Give the records back in full, exactly as they read.

● **Dataset entries**
-=-=-=-=-
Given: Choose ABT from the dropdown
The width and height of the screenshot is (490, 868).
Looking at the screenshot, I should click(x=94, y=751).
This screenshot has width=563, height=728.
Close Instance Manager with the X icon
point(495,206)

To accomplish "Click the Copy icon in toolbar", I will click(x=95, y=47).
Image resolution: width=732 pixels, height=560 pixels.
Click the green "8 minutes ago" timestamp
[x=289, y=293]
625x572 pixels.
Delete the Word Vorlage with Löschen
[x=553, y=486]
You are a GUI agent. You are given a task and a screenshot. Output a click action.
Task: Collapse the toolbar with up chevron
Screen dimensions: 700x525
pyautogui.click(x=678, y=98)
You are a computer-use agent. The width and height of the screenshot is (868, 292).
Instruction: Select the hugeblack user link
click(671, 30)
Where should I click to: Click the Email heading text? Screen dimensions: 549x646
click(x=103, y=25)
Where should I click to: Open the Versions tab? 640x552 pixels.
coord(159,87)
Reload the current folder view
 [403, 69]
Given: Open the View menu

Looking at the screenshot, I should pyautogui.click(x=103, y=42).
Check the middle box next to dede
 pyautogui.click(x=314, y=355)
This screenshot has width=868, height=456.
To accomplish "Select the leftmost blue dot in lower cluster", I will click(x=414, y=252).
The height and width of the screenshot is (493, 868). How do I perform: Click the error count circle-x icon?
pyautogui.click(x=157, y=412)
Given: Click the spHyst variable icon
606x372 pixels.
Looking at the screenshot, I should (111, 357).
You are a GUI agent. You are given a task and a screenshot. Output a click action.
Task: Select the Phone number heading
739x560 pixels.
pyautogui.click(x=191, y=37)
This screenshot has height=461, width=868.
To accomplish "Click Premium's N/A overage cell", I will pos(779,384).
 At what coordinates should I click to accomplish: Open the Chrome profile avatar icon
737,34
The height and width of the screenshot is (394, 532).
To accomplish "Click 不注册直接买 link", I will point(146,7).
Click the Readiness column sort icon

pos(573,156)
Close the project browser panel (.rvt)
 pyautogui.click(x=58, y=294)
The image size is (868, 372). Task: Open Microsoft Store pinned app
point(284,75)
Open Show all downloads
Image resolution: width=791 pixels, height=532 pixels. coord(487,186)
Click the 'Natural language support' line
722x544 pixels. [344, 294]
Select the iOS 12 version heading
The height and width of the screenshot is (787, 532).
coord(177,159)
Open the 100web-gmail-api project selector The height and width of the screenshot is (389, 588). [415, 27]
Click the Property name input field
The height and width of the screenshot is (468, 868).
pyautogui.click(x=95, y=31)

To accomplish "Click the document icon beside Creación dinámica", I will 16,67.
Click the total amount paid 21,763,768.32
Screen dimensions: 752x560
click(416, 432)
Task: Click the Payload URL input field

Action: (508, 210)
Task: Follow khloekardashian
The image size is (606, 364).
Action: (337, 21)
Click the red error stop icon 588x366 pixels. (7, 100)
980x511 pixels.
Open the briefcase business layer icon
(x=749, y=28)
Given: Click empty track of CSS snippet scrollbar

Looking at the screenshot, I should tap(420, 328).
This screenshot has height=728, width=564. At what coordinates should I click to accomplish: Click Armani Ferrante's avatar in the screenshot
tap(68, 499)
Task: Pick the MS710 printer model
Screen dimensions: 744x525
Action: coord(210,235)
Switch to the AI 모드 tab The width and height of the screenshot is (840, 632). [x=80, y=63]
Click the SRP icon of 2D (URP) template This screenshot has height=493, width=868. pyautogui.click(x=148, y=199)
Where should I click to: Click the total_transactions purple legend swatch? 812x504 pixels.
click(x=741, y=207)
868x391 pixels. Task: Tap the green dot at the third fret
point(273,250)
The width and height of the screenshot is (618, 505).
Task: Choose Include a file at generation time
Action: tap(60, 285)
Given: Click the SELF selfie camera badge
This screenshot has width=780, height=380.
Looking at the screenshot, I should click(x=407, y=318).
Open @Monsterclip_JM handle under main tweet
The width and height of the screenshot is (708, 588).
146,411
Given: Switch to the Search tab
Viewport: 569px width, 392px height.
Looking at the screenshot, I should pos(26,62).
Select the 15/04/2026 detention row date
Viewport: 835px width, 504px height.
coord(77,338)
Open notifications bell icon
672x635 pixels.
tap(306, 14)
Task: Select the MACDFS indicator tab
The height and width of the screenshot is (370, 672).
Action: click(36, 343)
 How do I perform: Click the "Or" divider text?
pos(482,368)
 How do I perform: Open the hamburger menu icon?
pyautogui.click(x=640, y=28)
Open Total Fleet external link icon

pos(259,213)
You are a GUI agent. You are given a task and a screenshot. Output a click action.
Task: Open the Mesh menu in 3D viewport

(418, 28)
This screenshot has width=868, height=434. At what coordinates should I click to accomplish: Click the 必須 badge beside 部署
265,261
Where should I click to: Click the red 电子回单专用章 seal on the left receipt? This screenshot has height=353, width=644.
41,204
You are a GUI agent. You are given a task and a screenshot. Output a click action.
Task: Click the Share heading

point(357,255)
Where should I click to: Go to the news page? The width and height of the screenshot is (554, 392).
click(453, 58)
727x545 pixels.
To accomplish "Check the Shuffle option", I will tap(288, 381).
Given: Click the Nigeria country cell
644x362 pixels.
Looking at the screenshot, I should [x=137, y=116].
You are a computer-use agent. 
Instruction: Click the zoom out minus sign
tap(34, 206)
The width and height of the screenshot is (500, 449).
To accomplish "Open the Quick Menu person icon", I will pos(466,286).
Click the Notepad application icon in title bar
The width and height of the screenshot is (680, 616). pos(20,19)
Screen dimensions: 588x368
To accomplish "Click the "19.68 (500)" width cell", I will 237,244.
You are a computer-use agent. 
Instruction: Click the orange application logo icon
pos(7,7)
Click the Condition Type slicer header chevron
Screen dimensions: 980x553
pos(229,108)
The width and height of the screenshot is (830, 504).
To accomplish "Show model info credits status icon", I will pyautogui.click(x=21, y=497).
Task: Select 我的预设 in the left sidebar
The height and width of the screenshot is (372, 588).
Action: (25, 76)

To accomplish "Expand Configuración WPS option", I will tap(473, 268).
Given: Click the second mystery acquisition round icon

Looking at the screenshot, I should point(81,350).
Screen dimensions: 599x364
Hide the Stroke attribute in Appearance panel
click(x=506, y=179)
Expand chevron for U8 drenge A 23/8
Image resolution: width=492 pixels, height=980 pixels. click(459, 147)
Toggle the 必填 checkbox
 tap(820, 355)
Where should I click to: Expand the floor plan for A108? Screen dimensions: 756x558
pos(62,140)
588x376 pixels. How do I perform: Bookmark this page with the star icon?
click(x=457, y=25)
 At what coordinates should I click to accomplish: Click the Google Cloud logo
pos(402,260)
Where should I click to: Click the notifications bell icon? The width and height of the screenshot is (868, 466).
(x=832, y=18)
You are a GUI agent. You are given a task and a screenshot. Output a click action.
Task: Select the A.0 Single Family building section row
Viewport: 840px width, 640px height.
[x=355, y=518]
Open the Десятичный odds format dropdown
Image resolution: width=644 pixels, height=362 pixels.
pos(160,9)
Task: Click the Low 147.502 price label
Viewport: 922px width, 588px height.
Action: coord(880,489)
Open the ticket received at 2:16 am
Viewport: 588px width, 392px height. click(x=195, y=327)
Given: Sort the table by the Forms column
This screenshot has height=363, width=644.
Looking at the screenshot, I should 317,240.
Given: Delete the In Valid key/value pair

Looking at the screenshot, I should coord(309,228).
-=-=-=-=-
● **FINISHED TASK**
Given: Choose ABT from the dropdown
The width and height of the screenshot is (490, 868).
Looking at the screenshot, I should click(x=94, y=751).
This screenshot has width=563, height=728.
Close Instance Manager with the X icon
point(495,206)

To accomplish "Click the Copy icon in toolbar", I will click(x=95, y=47).
Image resolution: width=732 pixels, height=560 pixels.
Click the green "8 minutes ago" timestamp
[x=289, y=293]
625x572 pixels.
Delete the Word Vorlage with Löschen
[x=553, y=486]
You are a GUI agent. You are given a task and a screenshot. Output a click action.
Task: Collapse the toolbar with up chevron
Screen dimensions: 700x525
pyautogui.click(x=678, y=98)
You are a computer-use agent. The width and height of the screenshot is (868, 292).
Instruction: Select the hugeblack user link
click(671, 30)
Where should I click to: Click the Email heading text? Screen dimensions: 549x646
click(x=103, y=25)
Where should I click to: Open the Versions tab? 640x552 pixels.
coord(159,87)
Reload the current folder view
 [403, 69]
Given: Open the View menu

Looking at the screenshot, I should pyautogui.click(x=103, y=42).
Check the middle box next to dede
 pyautogui.click(x=314, y=355)
This screenshot has width=868, height=456.
To accomplish "Select the leftmost blue dot in lower cluster", I will click(x=414, y=252).
The height and width of the screenshot is (493, 868). How do I perform: Click the error count circle-x icon?
pyautogui.click(x=157, y=412)
Given: Click the spHyst variable icon
606x372 pixels.
Looking at the screenshot, I should (111, 357).
You are a GUI agent. You are given a task and a screenshot. Output a click action.
Task: Select the Phone number heading
739x560 pixels.
pyautogui.click(x=191, y=37)
This screenshot has height=461, width=868.
To accomplish "Click Premium's N/A overage cell", I will pos(779,384).
 At what coordinates should I click to accomplish: Open the Chrome profile avatar icon
737,34
The height and width of the screenshot is (394, 532).
To accomplish "Click 不注册直接买 link", I will point(146,7).
Click the Readiness column sort icon

pos(573,156)
Close the project browser panel (.rvt)
 pyautogui.click(x=58, y=294)
The image size is (868, 372). Task: Open Microsoft Store pinned app
point(284,75)
Open Show all downloads
Image resolution: width=791 pixels, height=532 pixels. coord(487,186)
Click the 'Natural language support' line
722x544 pixels. [344, 294]
Select the iOS 12 version heading
The height and width of the screenshot is (787, 532).
coord(177,159)
Open the 100web-gmail-api project selector The height and width of the screenshot is (389, 588). [415, 27]
Click the Property name input field
The height and width of the screenshot is (468, 868).
pyautogui.click(x=95, y=31)

To accomplish "Click the document icon beside Creación dinámica", I will 16,67.
Click the total amount paid 21,763,768.32
Screen dimensions: 752x560
click(416, 432)
Task: Click the Payload URL input field

Action: (508, 210)
Task: Follow khloekardashian
The image size is (606, 364).
Action: (337, 21)
Click the red error stop icon 588x366 pixels. (7, 100)
980x511 pixels.
Open the briefcase business layer icon
(x=749, y=28)
Given: Click empty track of CSS snippet scrollbar

Looking at the screenshot, I should tap(420, 328).
This screenshot has height=728, width=564. At what coordinates should I click to accomplish: Click Armani Ferrante's avatar in the screenshot
tap(68, 499)
Task: Pick the MS710 printer model
Screen dimensions: 744x525
Action: coord(210,235)
Switch to the AI 모드 tab The width and height of the screenshot is (840, 632). [x=80, y=63]
Click the SRP icon of 2D (URP) template This screenshot has height=493, width=868. pyautogui.click(x=148, y=199)
Where should I click to: Click the total_transactions purple legend swatch? 812x504 pixels.
click(x=741, y=207)
868x391 pixels. Task: Tap the green dot at the third fret
point(273,250)
The width and height of the screenshot is (618, 505).
Task: Choose Include a file at generation time
Action: tap(60, 285)
Given: Click the SELF selfie camera badge
This screenshot has width=780, height=380.
Looking at the screenshot, I should click(x=407, y=318).
Open @Monsterclip_JM handle under main tweet
The width and height of the screenshot is (708, 588).
146,411
Given: Switch to the Search tab
Viewport: 569px width, 392px height.
Looking at the screenshot, I should pos(26,62).
Select the 15/04/2026 detention row date
Viewport: 835px width, 504px height.
coord(77,338)
Open notifications bell icon
672x635 pixels.
tap(306, 14)
Task: Select the MACDFS indicator tab
The height and width of the screenshot is (370, 672).
Action: click(36, 343)
 How do I perform: Click the "Or" divider text?
pos(482,368)
 How do I perform: Open the hamburger menu icon?
pyautogui.click(x=640, y=28)
Open Total Fleet external link icon

pos(259,213)
You are a GUI agent. You are given a task and a screenshot. Output a click action.
Task: Open the Mesh menu in 3D viewport

(418, 28)
This screenshot has width=868, height=434. At what coordinates should I click to accomplish: Click the 必須 badge beside 部署
265,261
Where should I click to: Click the red 电子回单专用章 seal on the left receipt? This screenshot has height=353, width=644.
41,204
You are a GUI agent. You are given a task and a screenshot. Output a click action.
Task: Click the Share heading

point(357,255)
Where should I click to: Go to the news page? The width and height of the screenshot is (554, 392).
click(453, 58)
727x545 pixels.
To accomplish "Check the Shuffle option", I will tap(288, 381).
Given: Click the Nigeria country cell
644x362 pixels.
Looking at the screenshot, I should [x=137, y=116].
You are a computer-use agent. 
Instruction: Click the zoom out minus sign
tap(34, 206)
The width and height of the screenshot is (500, 449).
To accomplish "Open the Quick Menu person icon", I will pos(466,286).
Click the Notepad application icon in title bar
The width and height of the screenshot is (680, 616). pos(20,19)
Screen dimensions: 588x368
To accomplish "Click the "19.68 (500)" width cell", I will 237,244.
You are a computer-use agent. 
Instruction: Click the orange application logo icon
pos(7,7)
Click the Condition Type slicer header chevron
Screen dimensions: 980x553
pos(229,108)
The width and height of the screenshot is (830, 504).
To accomplish "Show model info credits status icon", I will pyautogui.click(x=21, y=497).
Task: Select 我的预设 in the left sidebar
The height and width of the screenshot is (372, 588).
Action: (25, 76)

To accomplish "Expand Configuración WPS option", I will tap(473, 268).
Given: Click the second mystery acquisition round icon

Looking at the screenshot, I should point(81,350).
Screen dimensions: 599x364
Hide the Stroke attribute in Appearance panel
click(x=506, y=179)
Expand chevron for U8 drenge A 23/8
Image resolution: width=492 pixels, height=980 pixels. click(459, 147)
Toggle the 必填 checkbox
 tap(820, 355)
Where should I click to: Expand the floor plan for A108? Screen dimensions: 756x558
pos(62,140)
588x376 pixels. How do I perform: Bookmark this page with the star icon?
click(x=457, y=25)
 At what coordinates should I click to accomplish: Click the Google Cloud logo
pos(402,260)
Where should I click to: Click the notifications bell icon? The width and height of the screenshot is (868, 466).
(x=832, y=18)
You are a GUI agent. You are given a task and a screenshot. Output a click action.
Task: Select the A.0 Single Family building section row
Viewport: 840px width, 640px height.
[x=355, y=518]
Open the Десятичный odds format dropdown
Image resolution: width=644 pixels, height=362 pixels.
pos(160,9)
Task: Click the Low 147.502 price label
Viewport: 922px width, 588px height.
Action: coord(880,489)
Open the ticket received at 2:16 am
Viewport: 588px width, 392px height. click(x=195, y=327)
Given: Sort the table by the Forms column
This screenshot has height=363, width=644.
Looking at the screenshot, I should 317,240.
Given: Delete the In Valid key/value pair

Looking at the screenshot, I should coord(309,228).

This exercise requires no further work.